Quote the material exactly from the line that contains "Task: Click the EQ Eight device power button" through its last line. Any pictures are to be left out.
::: Data supplied
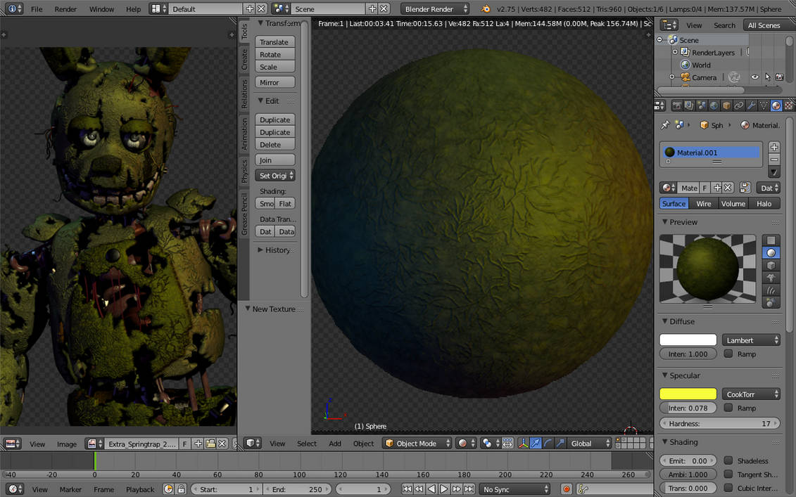Enable the Diffuse Ramp checkbox

tap(728, 354)
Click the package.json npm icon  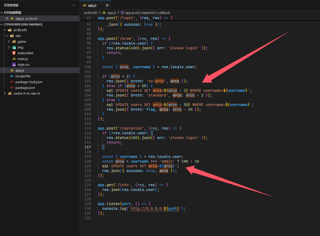tap(12, 88)
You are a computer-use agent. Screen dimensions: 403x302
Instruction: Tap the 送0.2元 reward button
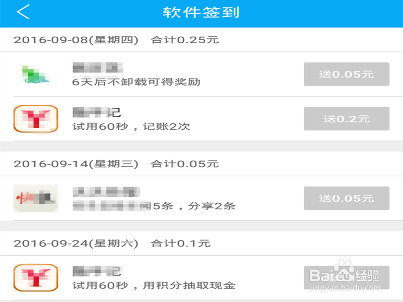pos(346,119)
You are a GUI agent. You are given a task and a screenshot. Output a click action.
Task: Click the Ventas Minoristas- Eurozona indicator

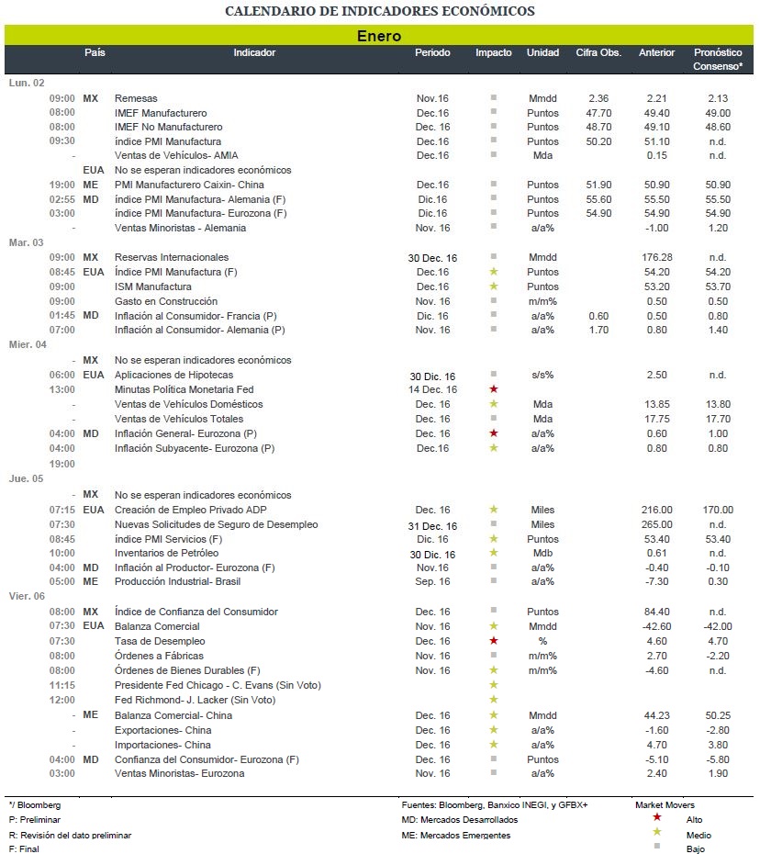click(179, 773)
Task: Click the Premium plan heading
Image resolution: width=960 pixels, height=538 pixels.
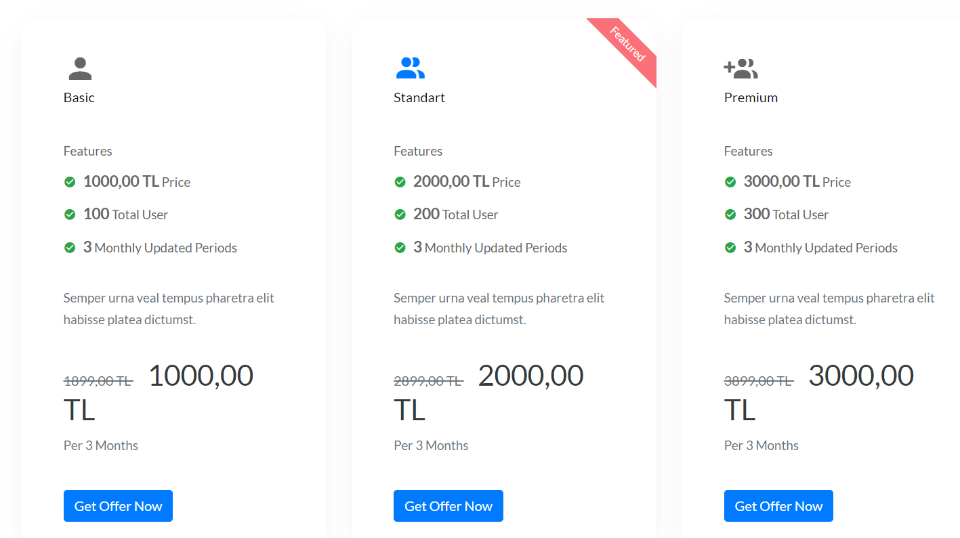Action: click(x=751, y=97)
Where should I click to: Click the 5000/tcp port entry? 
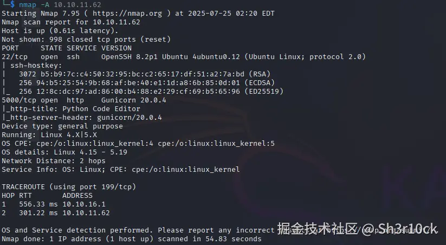click(19, 100)
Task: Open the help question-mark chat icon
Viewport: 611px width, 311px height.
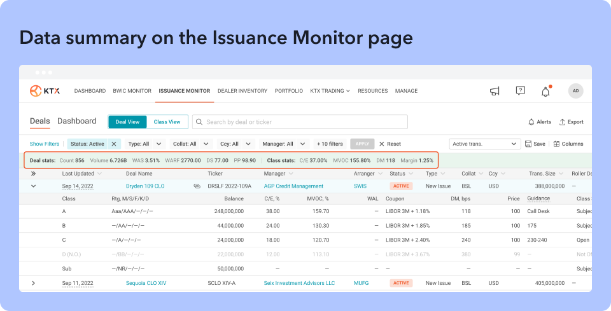Action: (520, 91)
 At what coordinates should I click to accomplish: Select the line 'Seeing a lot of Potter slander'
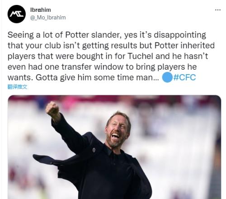pyautogui.click(x=65, y=35)
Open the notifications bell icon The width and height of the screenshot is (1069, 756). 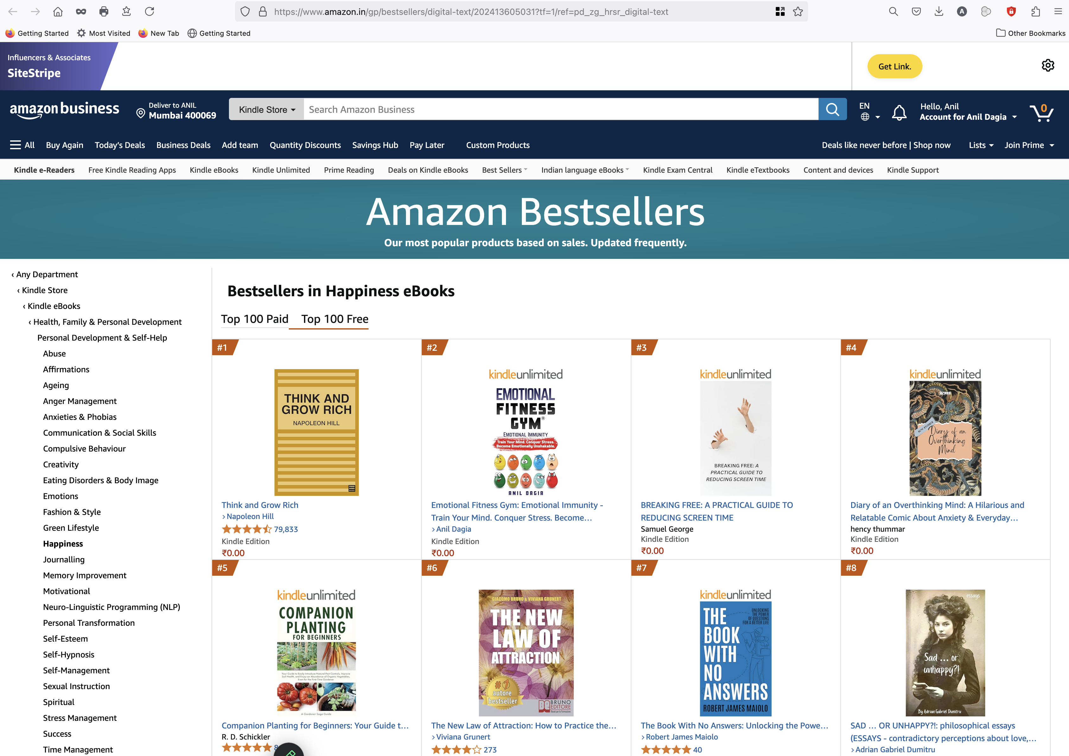pos(899,112)

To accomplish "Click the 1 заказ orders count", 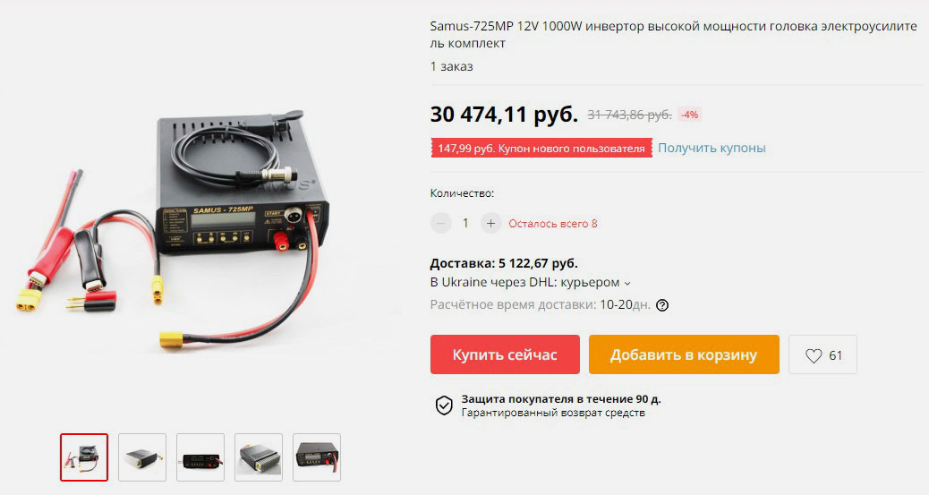I will click(x=451, y=66).
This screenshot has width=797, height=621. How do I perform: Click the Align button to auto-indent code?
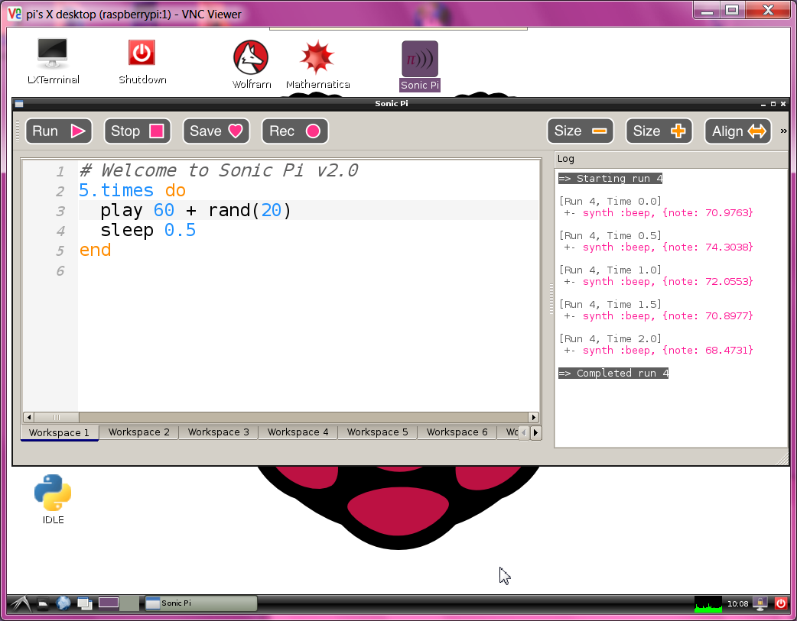(737, 131)
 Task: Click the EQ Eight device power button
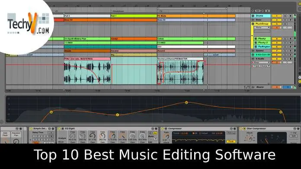(59, 128)
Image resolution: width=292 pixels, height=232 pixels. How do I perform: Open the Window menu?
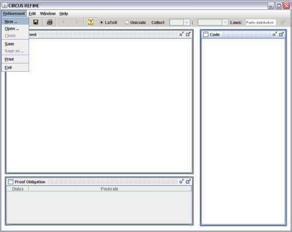[48, 13]
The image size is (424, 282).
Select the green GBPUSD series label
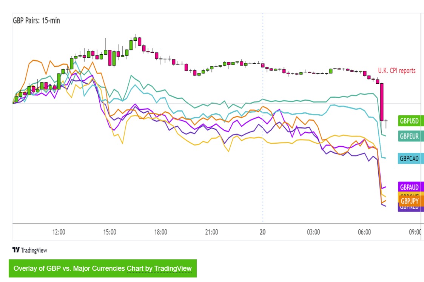[409, 121]
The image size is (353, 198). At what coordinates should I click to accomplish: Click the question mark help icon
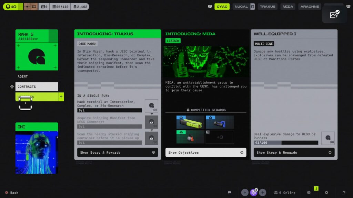point(344,193)
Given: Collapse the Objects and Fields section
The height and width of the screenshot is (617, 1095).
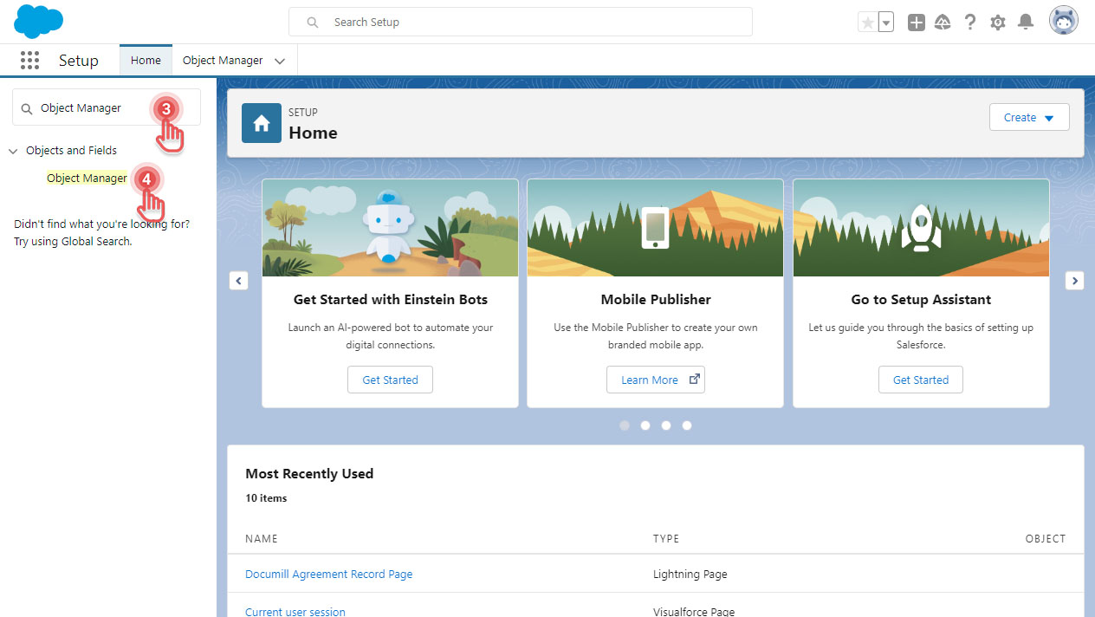Looking at the screenshot, I should [13, 150].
::::::
Answer below:
 Task: Click the EQ Eight device power button
(59, 128)
Image resolution: width=292 pixels, height=232 pixels. How do I perform: Open the Window menu?
[48, 13]
The image size is (424, 282).
Select the green GBPUSD series label
[409, 121]
The image size is (353, 198). At what coordinates should I click to accomplish: Click the question mark help icon
point(344,193)
Given: Collapse the Objects and Fields section
The height and width of the screenshot is (617, 1095).
Looking at the screenshot, I should [13, 150].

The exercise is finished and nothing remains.